The Future, You See

by treenahasthaal



Category: Star Wars - All Media Types, Star Wars Prequel Trilogy, Star Wars Sequel Trilogy
Genre: Difficult Decisions, Family, Gen, The Furture is not set
Language: English
Status: In-Progress
Published: 2020-04-26
Updated: 2020-05-06
Packaged: 2021-03-02 01:27:56
Rating: General Audiences
Warnings: Creator Chose Not To Use Archive Warnings
Chapters: 2
Words: 3,047
Publisher: archiveofourown.org
Story URL: https://archiveofourown.org/works/23856859
Author URL: https://archiveofourown.org/users/treenahasthaal/pseuds/treenahasthaal
Summary: Anakin Skywalker has fallen. Padme Amidala is dead. The twins remain, but what decisions should be made about their future.
Comments: 18
Kudos: 56





	1. Chapter 1

**Author's Note:**

> I was in the middle of a tense scene for Smoke and The Empire Strikes Back was on TV. I heard Yoda say "It is the future, you see," and suddenly I had this scene in my head. I had to stop writing Smoke (sorry @spell_Cleaver) and write this. It's short, but I have an awful feeling that I have just written the start of a whole new AU.

The Future, You See

The light was mute in the side room and it was quiet; the only sounds were of droids’ servomotors whirring when they moved, the heart monitors quickly pulsing with tiny beats and the occasional little mewls from the new born babes lying together in a single crib. The midwife droid leaned over making soothing sounds as she changed the diaper of the boy who fussed and kicked his legs and gave a sharp cry at the disturbance of his sleep.

“Eepa, eepa,” the droid hushed him in the language of the beings who built her, and then added in basic. “This won’t take long, little Luke.”

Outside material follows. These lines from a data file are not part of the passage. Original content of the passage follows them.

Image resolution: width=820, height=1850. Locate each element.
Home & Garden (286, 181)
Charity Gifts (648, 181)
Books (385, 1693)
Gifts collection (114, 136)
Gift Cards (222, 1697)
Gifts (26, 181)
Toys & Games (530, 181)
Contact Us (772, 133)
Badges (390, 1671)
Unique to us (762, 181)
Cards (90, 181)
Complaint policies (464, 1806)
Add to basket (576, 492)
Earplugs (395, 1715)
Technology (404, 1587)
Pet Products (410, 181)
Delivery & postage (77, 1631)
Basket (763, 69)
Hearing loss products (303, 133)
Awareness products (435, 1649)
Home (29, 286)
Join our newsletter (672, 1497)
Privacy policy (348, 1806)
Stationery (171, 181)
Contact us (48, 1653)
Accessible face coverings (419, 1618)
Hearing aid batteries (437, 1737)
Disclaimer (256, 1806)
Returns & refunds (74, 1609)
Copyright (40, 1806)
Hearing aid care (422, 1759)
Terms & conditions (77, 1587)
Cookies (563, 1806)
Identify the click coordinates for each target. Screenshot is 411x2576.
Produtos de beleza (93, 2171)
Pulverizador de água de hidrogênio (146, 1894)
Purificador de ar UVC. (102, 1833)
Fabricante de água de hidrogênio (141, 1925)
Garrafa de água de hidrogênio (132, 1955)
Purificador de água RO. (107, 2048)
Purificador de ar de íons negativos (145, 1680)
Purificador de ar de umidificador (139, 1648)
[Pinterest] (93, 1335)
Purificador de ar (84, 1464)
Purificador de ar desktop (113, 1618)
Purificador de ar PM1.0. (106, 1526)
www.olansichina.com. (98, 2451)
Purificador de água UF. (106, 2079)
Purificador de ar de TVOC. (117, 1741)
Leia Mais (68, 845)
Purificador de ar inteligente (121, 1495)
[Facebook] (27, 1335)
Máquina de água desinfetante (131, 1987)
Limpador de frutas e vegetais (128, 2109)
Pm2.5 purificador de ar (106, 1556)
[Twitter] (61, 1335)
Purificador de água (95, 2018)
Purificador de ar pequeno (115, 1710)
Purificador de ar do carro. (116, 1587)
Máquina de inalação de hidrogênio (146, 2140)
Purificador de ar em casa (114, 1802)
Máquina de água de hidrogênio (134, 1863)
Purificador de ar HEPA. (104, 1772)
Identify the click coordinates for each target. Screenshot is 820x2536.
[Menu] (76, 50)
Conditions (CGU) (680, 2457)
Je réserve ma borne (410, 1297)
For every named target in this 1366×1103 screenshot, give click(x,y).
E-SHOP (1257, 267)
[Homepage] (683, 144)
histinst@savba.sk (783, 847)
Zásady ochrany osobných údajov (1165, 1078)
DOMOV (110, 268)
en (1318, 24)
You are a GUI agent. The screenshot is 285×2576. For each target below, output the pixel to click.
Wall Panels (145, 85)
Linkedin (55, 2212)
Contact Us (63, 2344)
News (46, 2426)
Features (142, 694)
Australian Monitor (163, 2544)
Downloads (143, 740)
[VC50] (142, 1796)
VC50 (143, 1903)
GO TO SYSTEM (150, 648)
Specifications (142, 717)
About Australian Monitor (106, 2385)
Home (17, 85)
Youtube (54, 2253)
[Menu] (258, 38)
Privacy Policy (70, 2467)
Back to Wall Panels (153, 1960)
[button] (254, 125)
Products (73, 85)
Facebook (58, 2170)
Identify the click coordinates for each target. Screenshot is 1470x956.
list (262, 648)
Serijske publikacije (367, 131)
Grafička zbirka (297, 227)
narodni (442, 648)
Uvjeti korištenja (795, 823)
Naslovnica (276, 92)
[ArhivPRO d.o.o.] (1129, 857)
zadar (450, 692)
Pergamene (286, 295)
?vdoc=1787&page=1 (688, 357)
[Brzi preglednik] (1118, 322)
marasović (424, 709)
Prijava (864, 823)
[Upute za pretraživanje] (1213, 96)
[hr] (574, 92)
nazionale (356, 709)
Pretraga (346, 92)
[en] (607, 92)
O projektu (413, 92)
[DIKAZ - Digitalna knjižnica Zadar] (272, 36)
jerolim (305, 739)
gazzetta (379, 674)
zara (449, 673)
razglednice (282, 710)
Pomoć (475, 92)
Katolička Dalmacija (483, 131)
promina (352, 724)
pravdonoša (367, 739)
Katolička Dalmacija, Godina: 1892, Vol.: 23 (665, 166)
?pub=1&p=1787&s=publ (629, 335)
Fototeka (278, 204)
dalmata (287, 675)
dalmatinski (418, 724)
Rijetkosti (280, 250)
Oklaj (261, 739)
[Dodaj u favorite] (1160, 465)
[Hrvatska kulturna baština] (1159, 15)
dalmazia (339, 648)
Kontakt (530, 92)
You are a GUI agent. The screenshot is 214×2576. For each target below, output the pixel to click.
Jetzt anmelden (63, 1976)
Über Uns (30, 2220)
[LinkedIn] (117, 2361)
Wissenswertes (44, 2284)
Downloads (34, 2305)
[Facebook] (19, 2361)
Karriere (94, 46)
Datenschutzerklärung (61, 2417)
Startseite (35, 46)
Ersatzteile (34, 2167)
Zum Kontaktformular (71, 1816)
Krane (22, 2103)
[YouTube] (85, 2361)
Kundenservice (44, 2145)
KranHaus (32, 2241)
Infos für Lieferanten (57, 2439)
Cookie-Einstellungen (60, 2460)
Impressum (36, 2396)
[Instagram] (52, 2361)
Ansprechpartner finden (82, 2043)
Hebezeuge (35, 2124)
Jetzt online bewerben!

Little fists waved in the air.

The door wooshed open and light spilled in illuminating the Jedi Master who stepped in. The door closed just as quickly, and the room was in twilight once more.

Yoda tapped his stick with his steps as he crossed the room and he clambered, somewhat undignified, up onto the counter next to the crib. He peered in at the babies as the midwife finished her duty and trundled away with the wet diaper without another word.

His ears turned down and Yoda leaned further over looking at each child in turn, the girl and the boy, feeling the sadness of their mother’s loss, feeling the tragedy of their father’s fall.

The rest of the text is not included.